___ Input for this task
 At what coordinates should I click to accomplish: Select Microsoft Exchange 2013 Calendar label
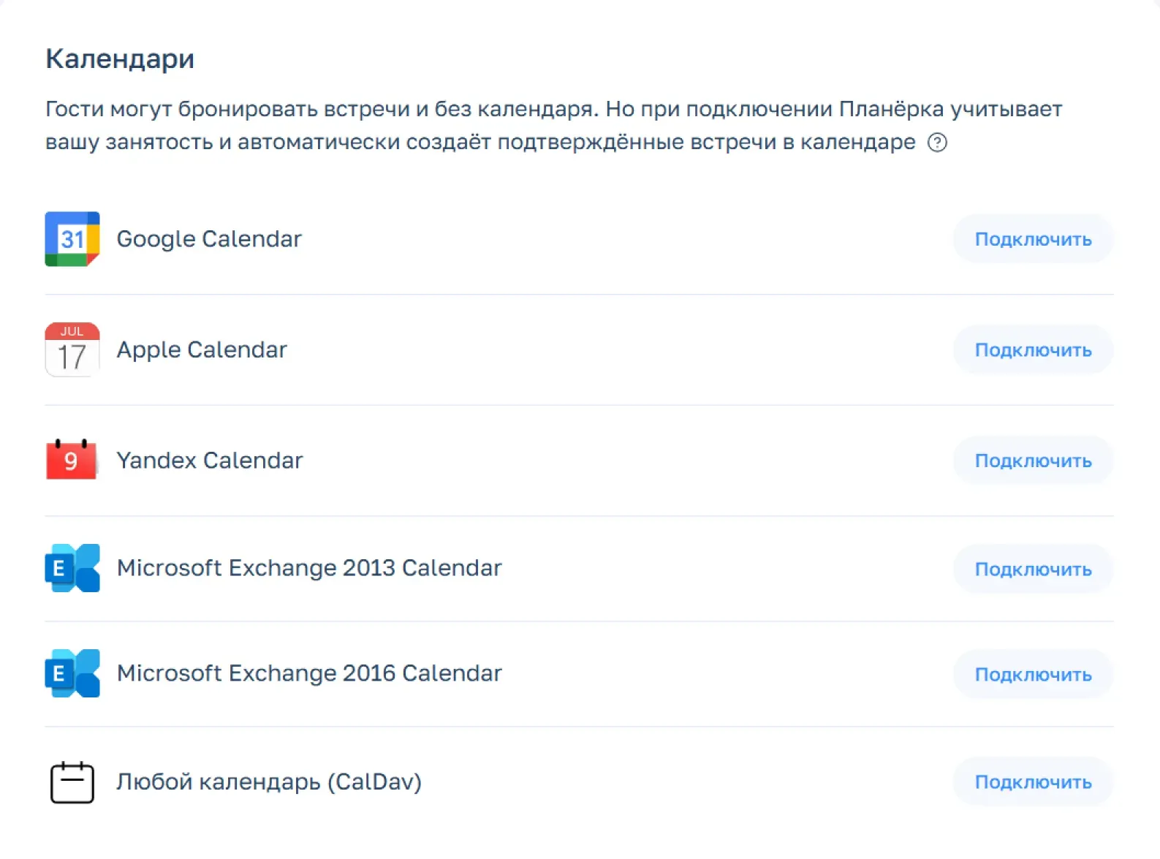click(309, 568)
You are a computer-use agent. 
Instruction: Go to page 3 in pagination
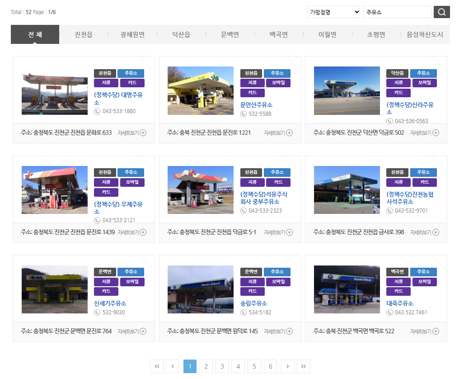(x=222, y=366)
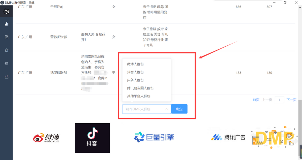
______
___ Input for this task
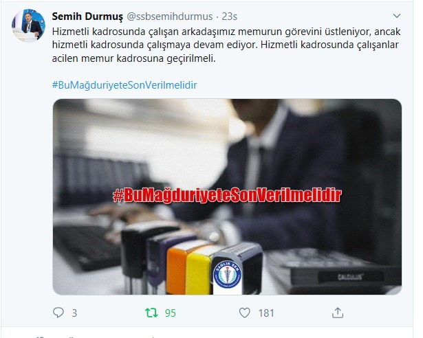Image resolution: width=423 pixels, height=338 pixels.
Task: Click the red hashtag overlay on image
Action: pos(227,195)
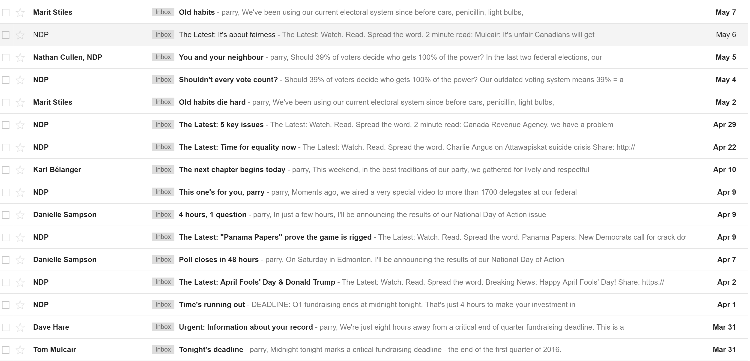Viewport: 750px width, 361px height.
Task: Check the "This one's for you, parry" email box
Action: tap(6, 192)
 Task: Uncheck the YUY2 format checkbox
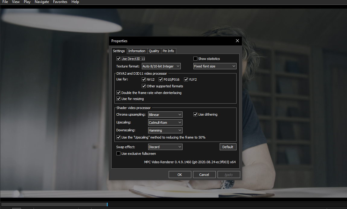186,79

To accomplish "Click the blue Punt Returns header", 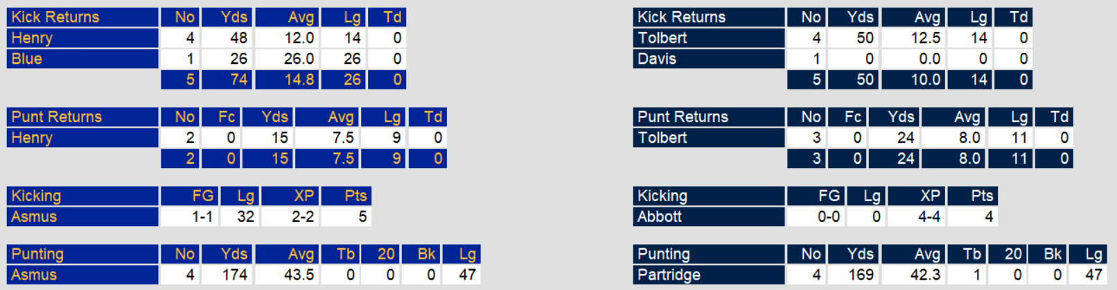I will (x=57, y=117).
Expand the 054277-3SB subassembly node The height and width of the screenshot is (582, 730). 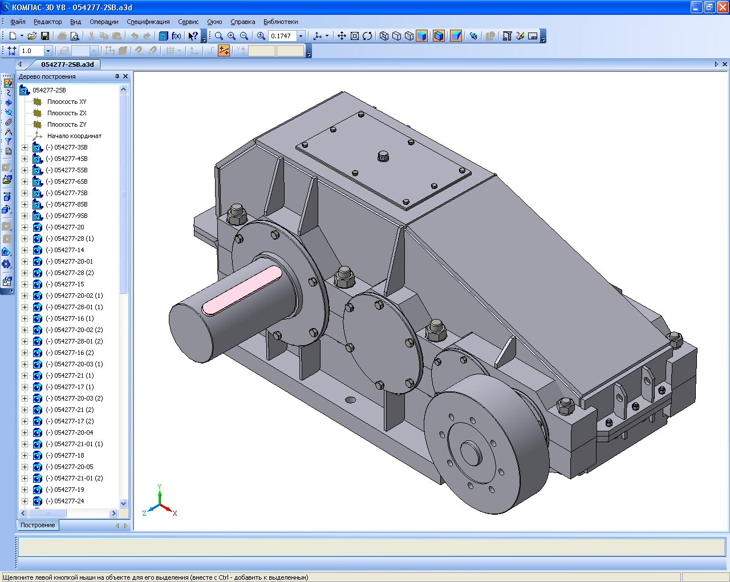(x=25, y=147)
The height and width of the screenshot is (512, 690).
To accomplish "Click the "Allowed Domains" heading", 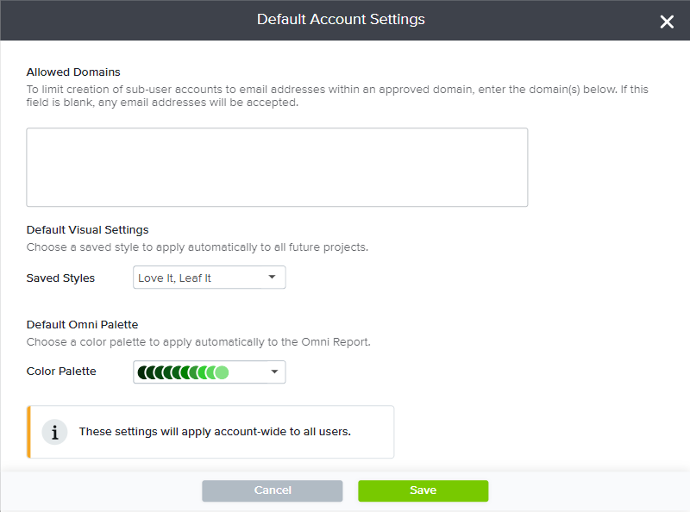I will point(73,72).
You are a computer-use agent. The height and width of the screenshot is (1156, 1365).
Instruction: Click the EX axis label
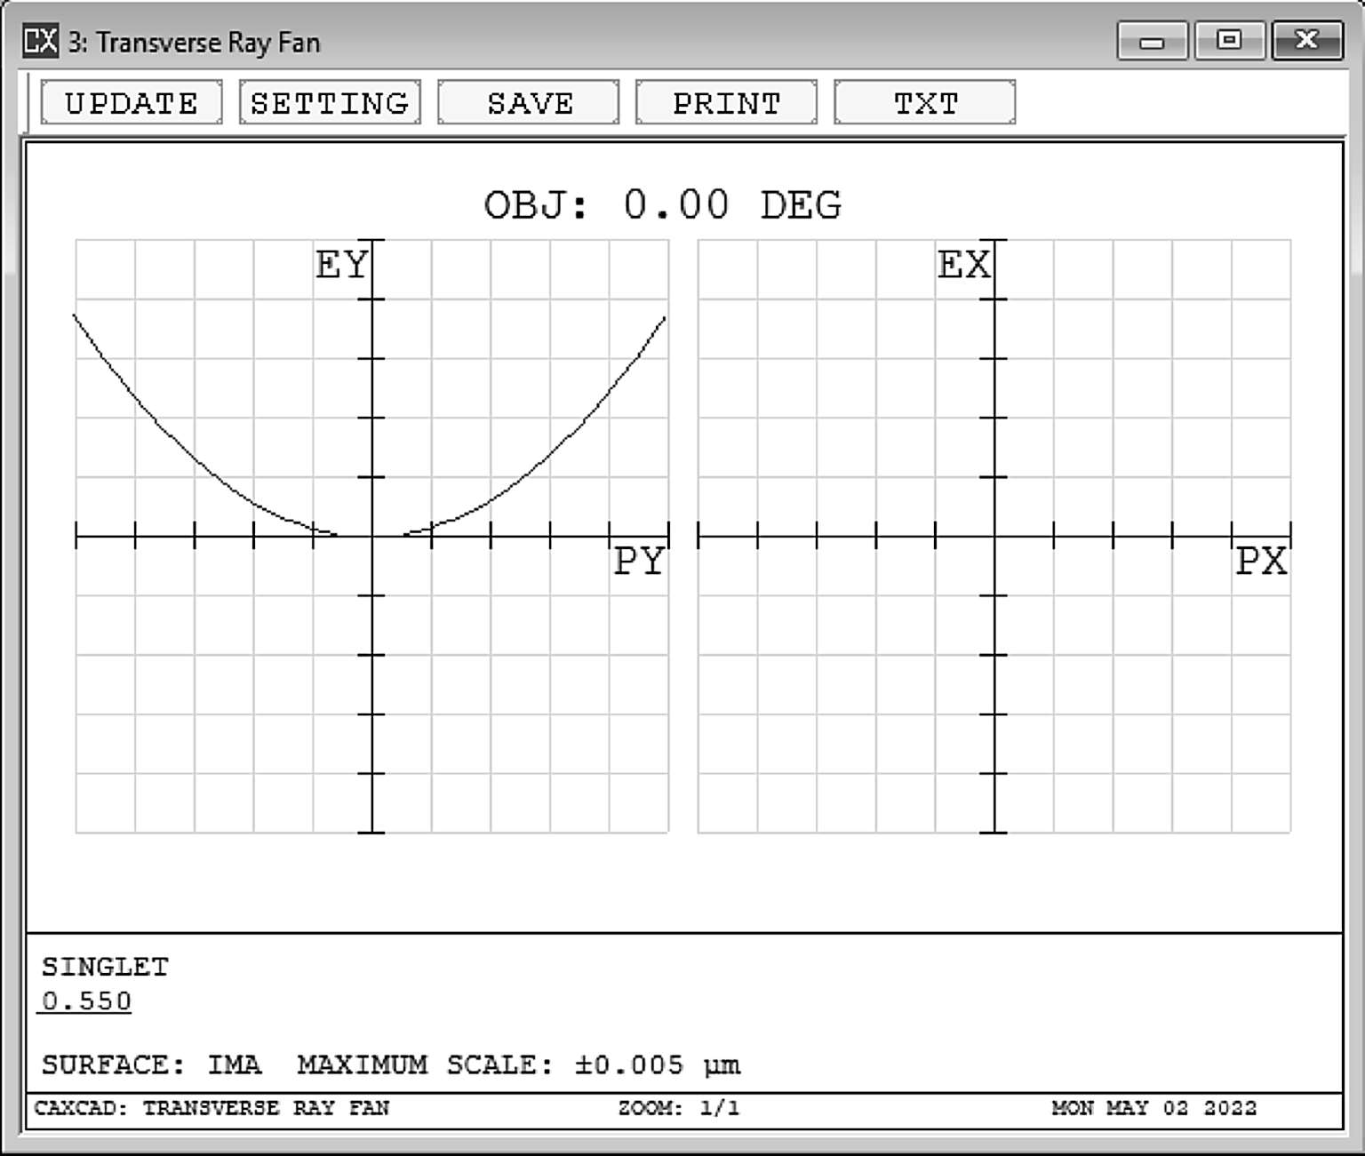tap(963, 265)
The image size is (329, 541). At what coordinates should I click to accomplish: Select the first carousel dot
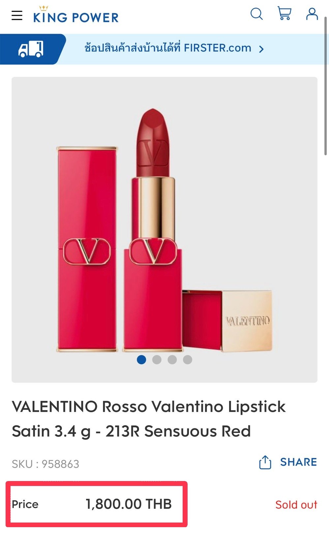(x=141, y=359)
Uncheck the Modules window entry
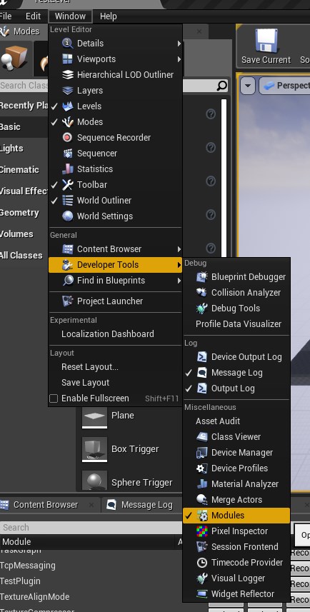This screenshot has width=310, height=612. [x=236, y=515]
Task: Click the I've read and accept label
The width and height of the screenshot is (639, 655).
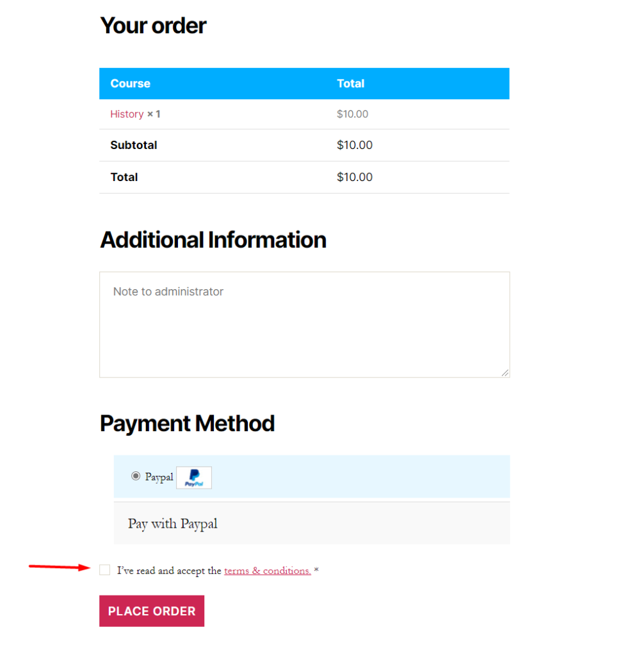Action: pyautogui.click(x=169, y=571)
______
___ Input for this task
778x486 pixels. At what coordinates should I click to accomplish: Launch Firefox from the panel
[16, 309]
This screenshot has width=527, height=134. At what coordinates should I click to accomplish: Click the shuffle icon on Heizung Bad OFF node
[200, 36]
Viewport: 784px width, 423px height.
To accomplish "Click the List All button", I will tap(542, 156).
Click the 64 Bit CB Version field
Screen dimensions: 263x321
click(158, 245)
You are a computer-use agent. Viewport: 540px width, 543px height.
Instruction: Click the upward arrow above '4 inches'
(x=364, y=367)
______
**Task to carry out:**
Tally the lines above that include the word "computer"; answer with the total only.

**Answer area:**
3